**Task description:**
Rewrite the data from the line containing "Identify the location" down to the line containing "(436, 845).", both included, changing "location" to "position" and leaving everything else as it is. Don't include the pictures.

**Information supplied:**
........
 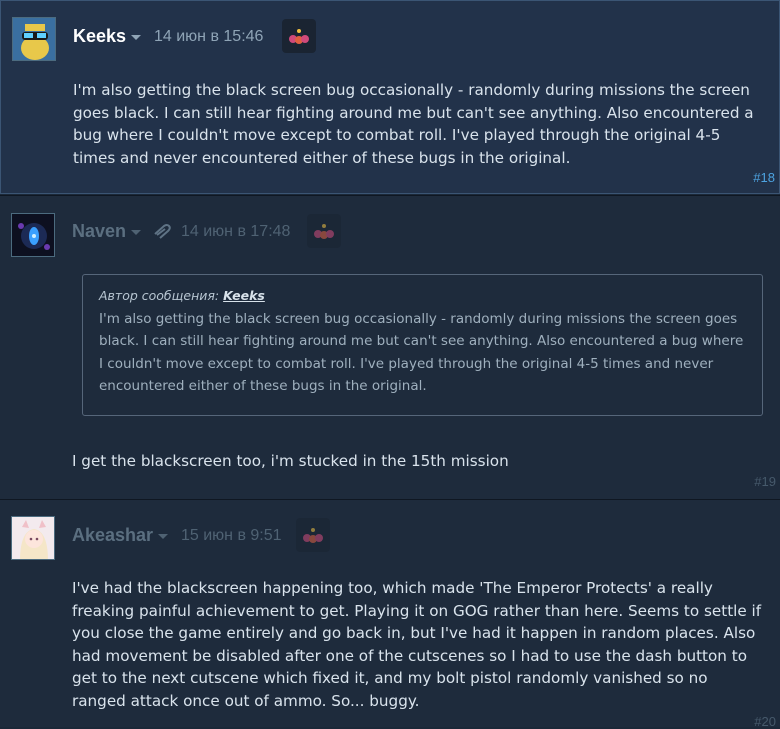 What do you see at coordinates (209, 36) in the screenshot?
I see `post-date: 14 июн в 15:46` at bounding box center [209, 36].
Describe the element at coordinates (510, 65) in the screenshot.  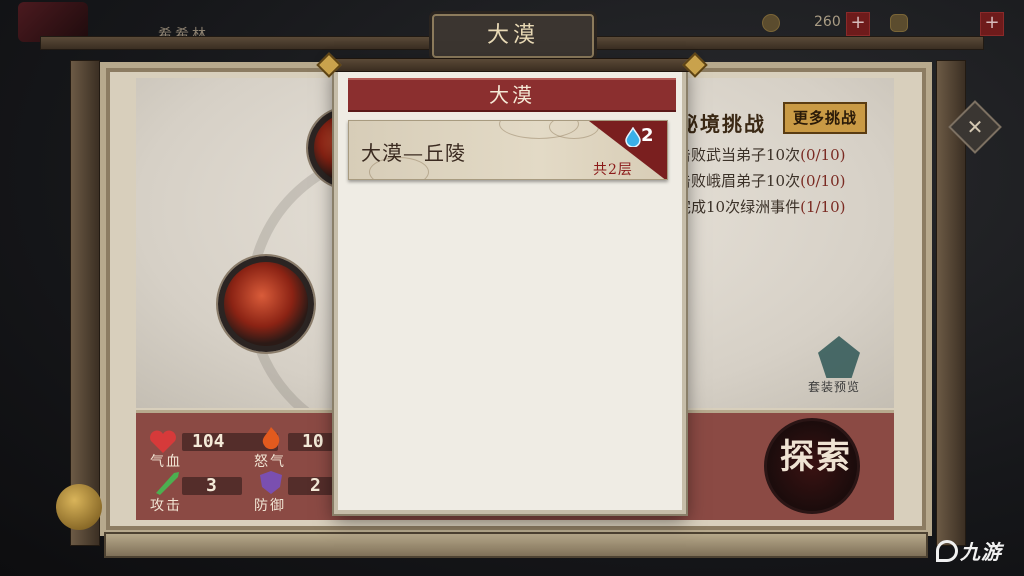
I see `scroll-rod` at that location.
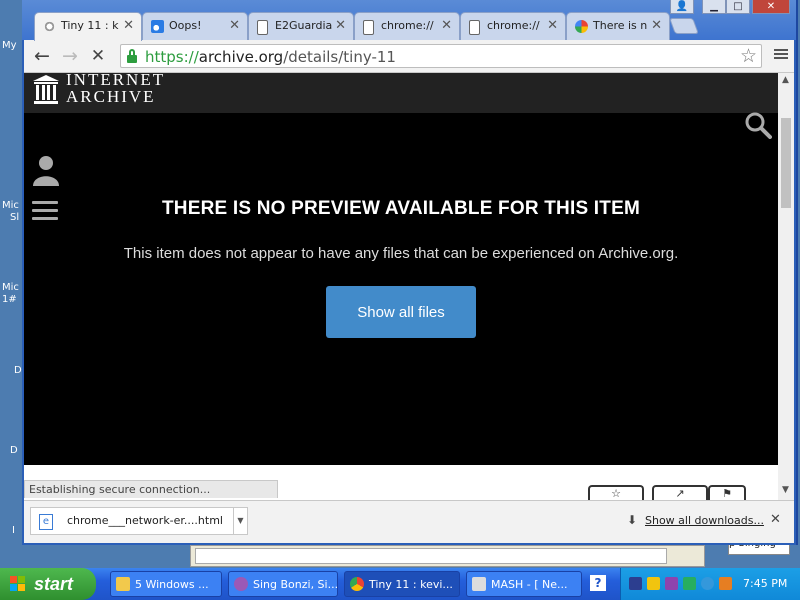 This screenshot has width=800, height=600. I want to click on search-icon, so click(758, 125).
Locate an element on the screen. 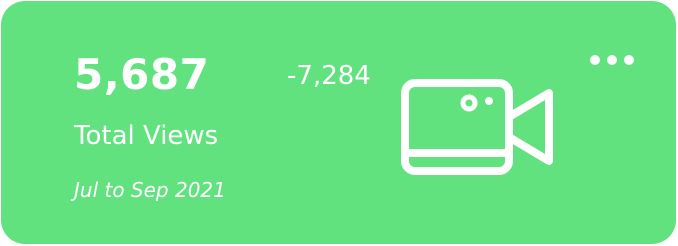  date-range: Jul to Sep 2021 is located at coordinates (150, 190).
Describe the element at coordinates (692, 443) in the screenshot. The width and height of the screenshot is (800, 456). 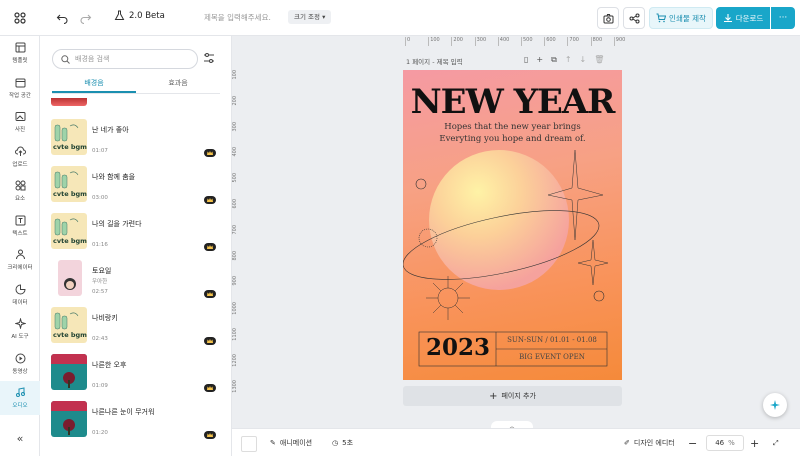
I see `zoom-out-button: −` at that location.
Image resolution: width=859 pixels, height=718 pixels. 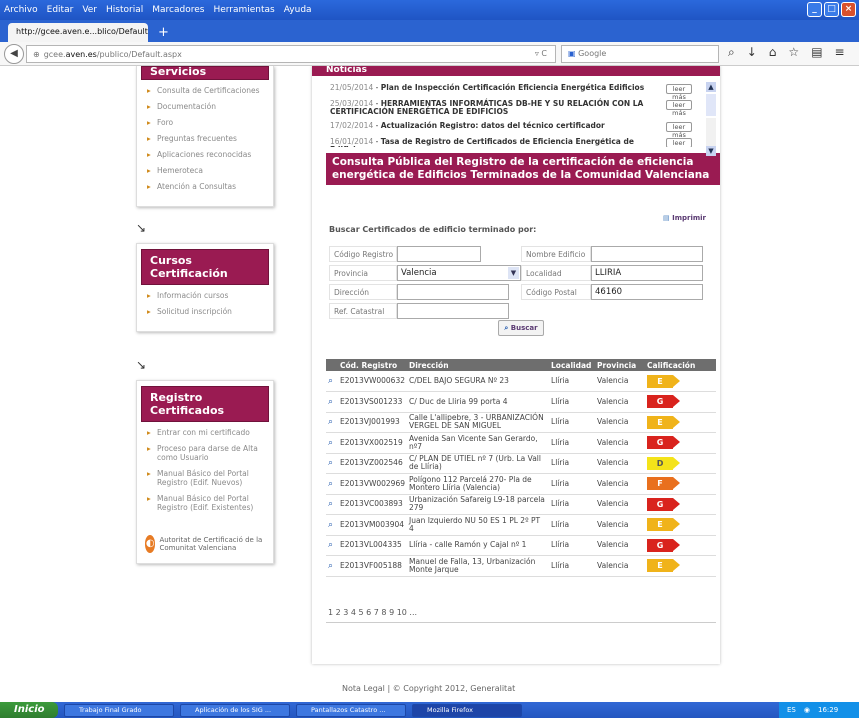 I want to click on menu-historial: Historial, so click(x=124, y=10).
........
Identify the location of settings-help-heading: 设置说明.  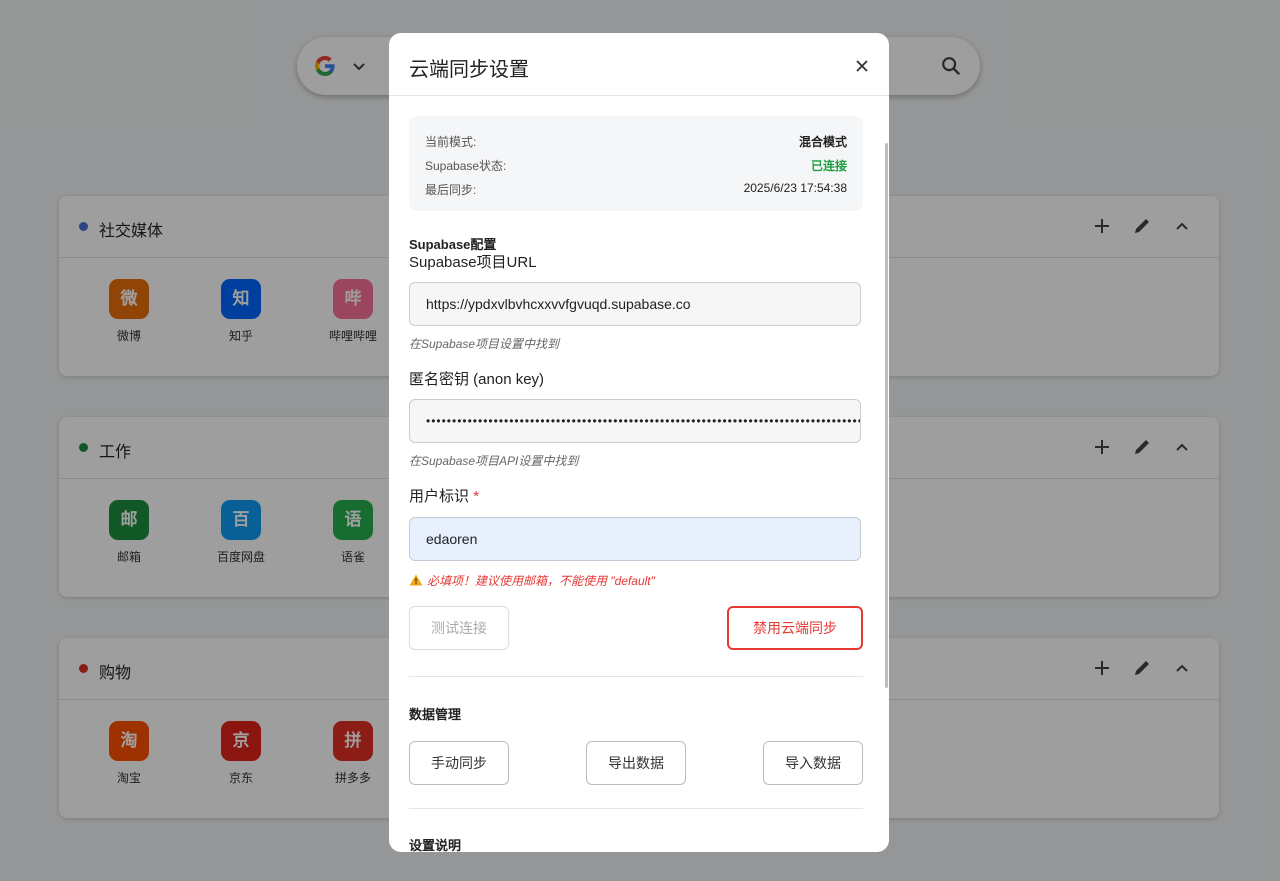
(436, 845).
........
**Response to the exercise:**
Identify the position of settings-help-heading: 设置说明.  
(436, 845).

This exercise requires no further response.